#### Text block
━━━━━━━━━━━━━━━━━━━━

I have fallen out of the habit of linking to things.
I guess we all have.
Which makes the "we" in that sentence even more tenuous.
But I'm thinking about mounting a counter-entropic tendency. Considering getting back into the habit of linking to things I've read and liked, or read and disagreed with. Quoting them - perhaps even commenting on them, if I can muster the energy.
And here's a good place to start. The Impostume - aka Carl Neville - musing about blog nostalgia:
"On some level I am bored of and by Internet 2.0 though I am not quite sure what that means. I don't think I am nostalgic for pre- or early internet days, though some of the reflections in Alex Niven's upcoming New Model Island, on the early days of blogging, has chimed in with a way my thoughts and feelings, possibly my needs and desires have been tending for a while. I think a return to blogging, precisely because it has fallen into desuetude, precisely because no-one now is really listening or reading, appeals. What was always nice about it was partly the a-sociallity, you wrote something and then had no idea who had read it, or what anyone thought and nor did you have to care particularly. It was/is both public and private but somehow it could command an intimacy, an invisible meeting of minds, lives, semi or totally anonymously. what you wrote was out there somehow working away in the world and you never knew how. You had connected but without any of the burdens of sociality, without the need for an exchange.
"It's that particular mode of non-exchange, the lack of reaction, the idea of something going quietly out there, the message in a bottle, a misdirected letter, sender unknown that I like. a certain distance is needed for people to really meet, a certain hiddenness needed before you can really speak."

━━━━━━━━━━━━━━━━━━━━

#### Stated goal 1
In the blog post, list the phrases in the last quoted paragraph that describe "that particular mode of non-exchange".
The listing is unrelated to the blog post.

#### Data
━━━━━━━━━━━━━━━━━━━━

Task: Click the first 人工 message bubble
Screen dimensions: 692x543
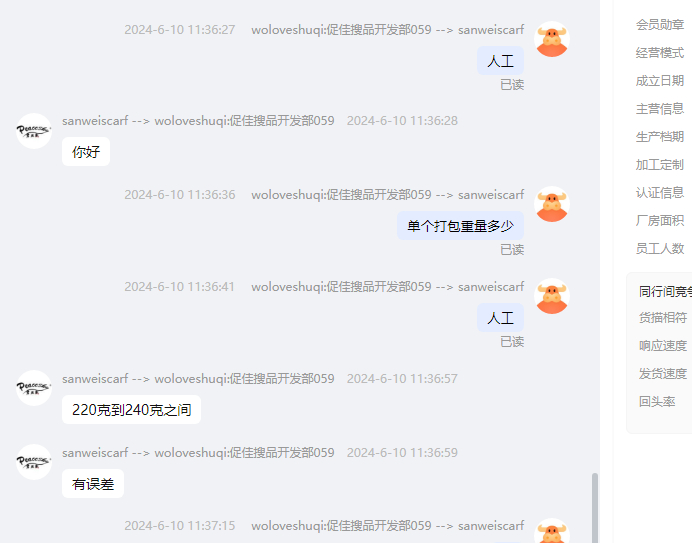Action: [500, 60]
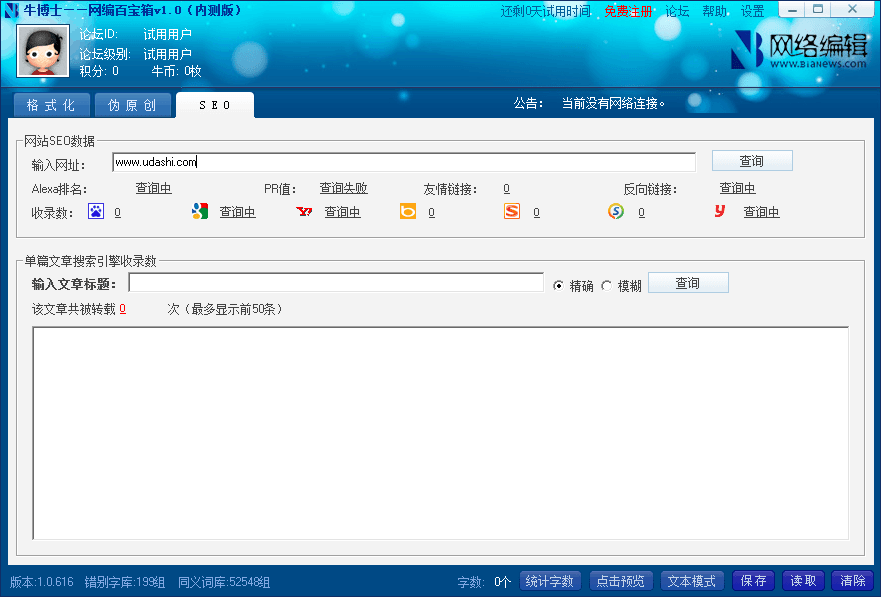This screenshot has height=597, width=881.
Task: Click the 360 search circular icon
Action: pyautogui.click(x=616, y=211)
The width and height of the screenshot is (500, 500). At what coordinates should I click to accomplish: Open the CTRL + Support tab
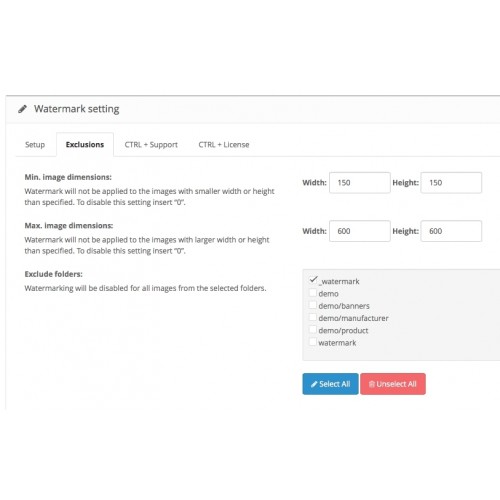coord(151,145)
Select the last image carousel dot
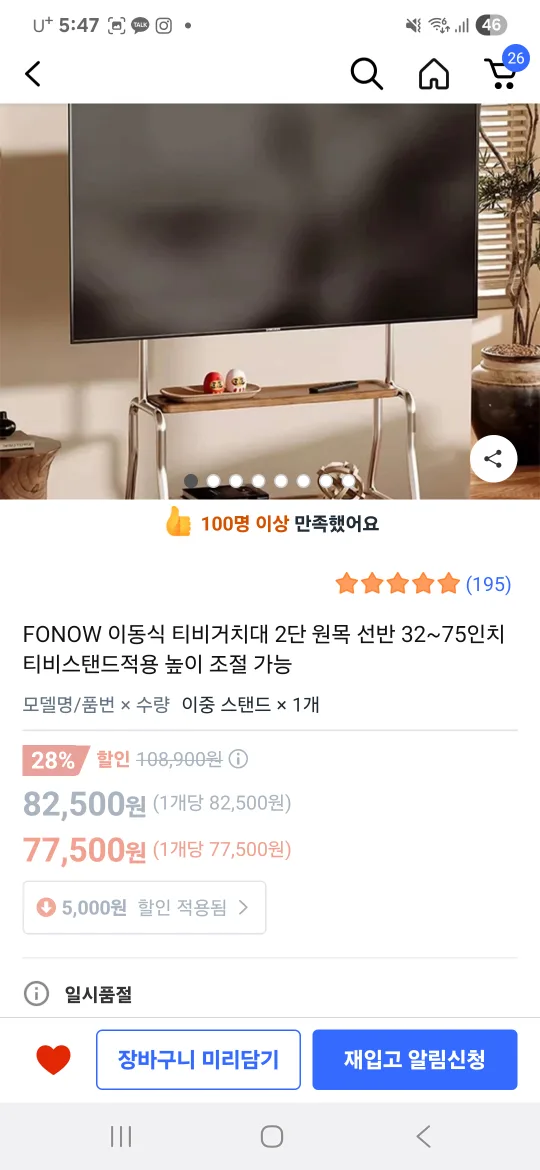 coord(348,481)
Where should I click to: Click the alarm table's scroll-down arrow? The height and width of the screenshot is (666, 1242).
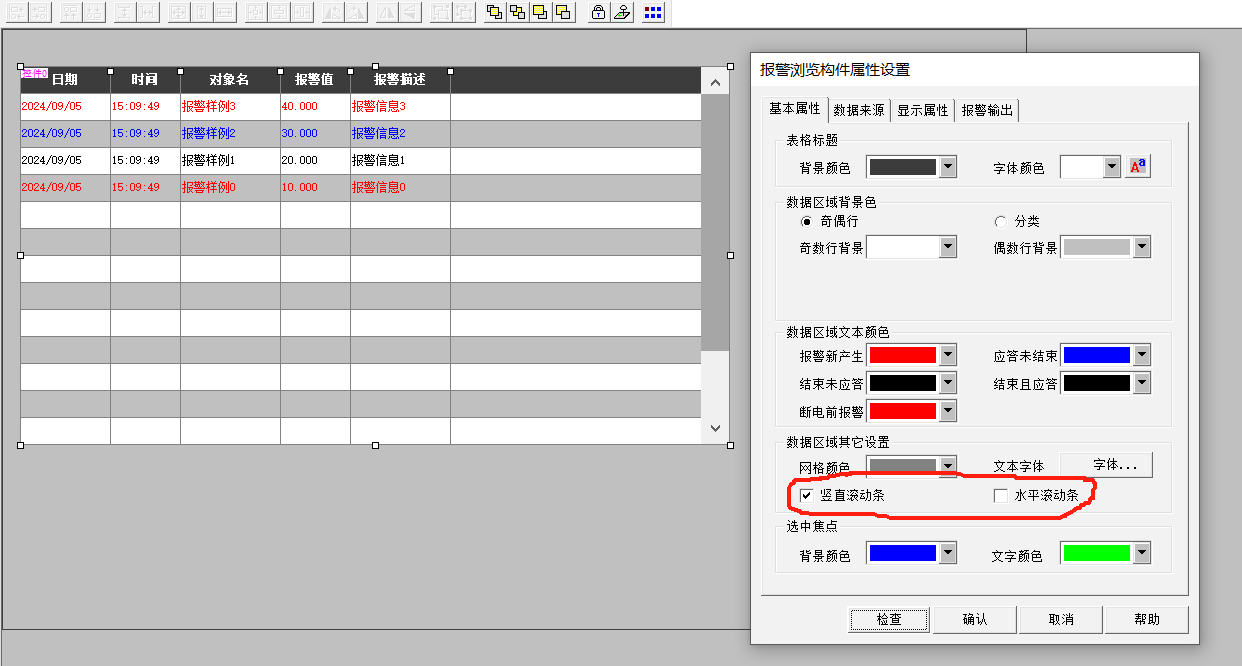715,427
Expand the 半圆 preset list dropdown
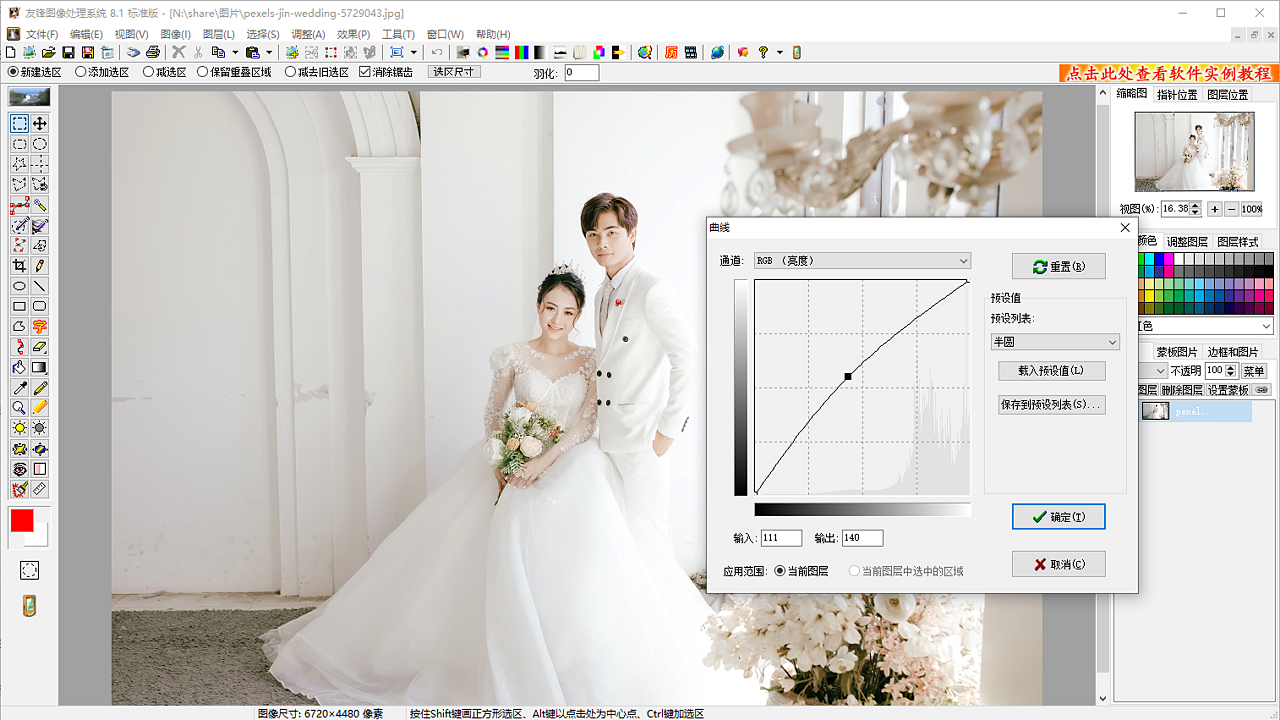The image size is (1280, 720). [1054, 341]
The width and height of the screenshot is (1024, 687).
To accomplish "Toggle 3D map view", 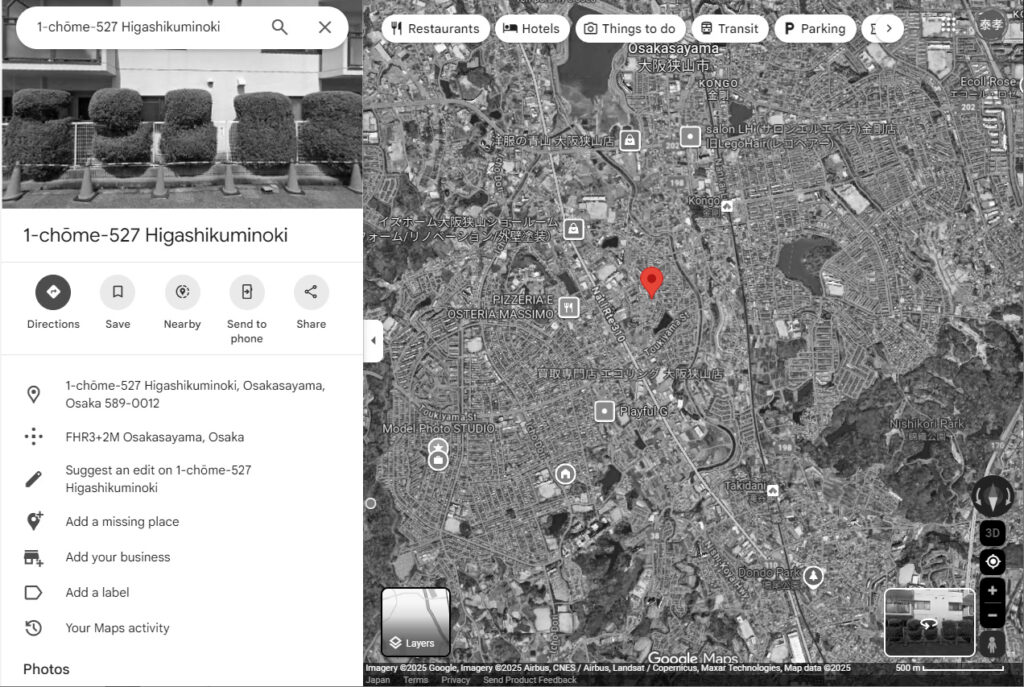I will tap(992, 532).
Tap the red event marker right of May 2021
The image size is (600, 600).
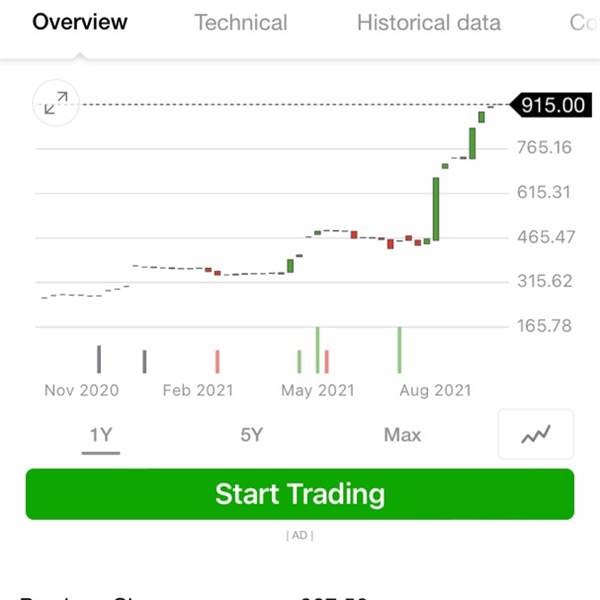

━━━━━━━━━━━━━━━━━━━━

#### Stated goal 2
Count the lines of the listing that contain the string "Task". Give only the number.

#### Reply 1
- the lack of reaction
- the idea of something going quietly out there
- the message in a bottle
- a misdirected letter
- sender unknown

#### Reply 2
2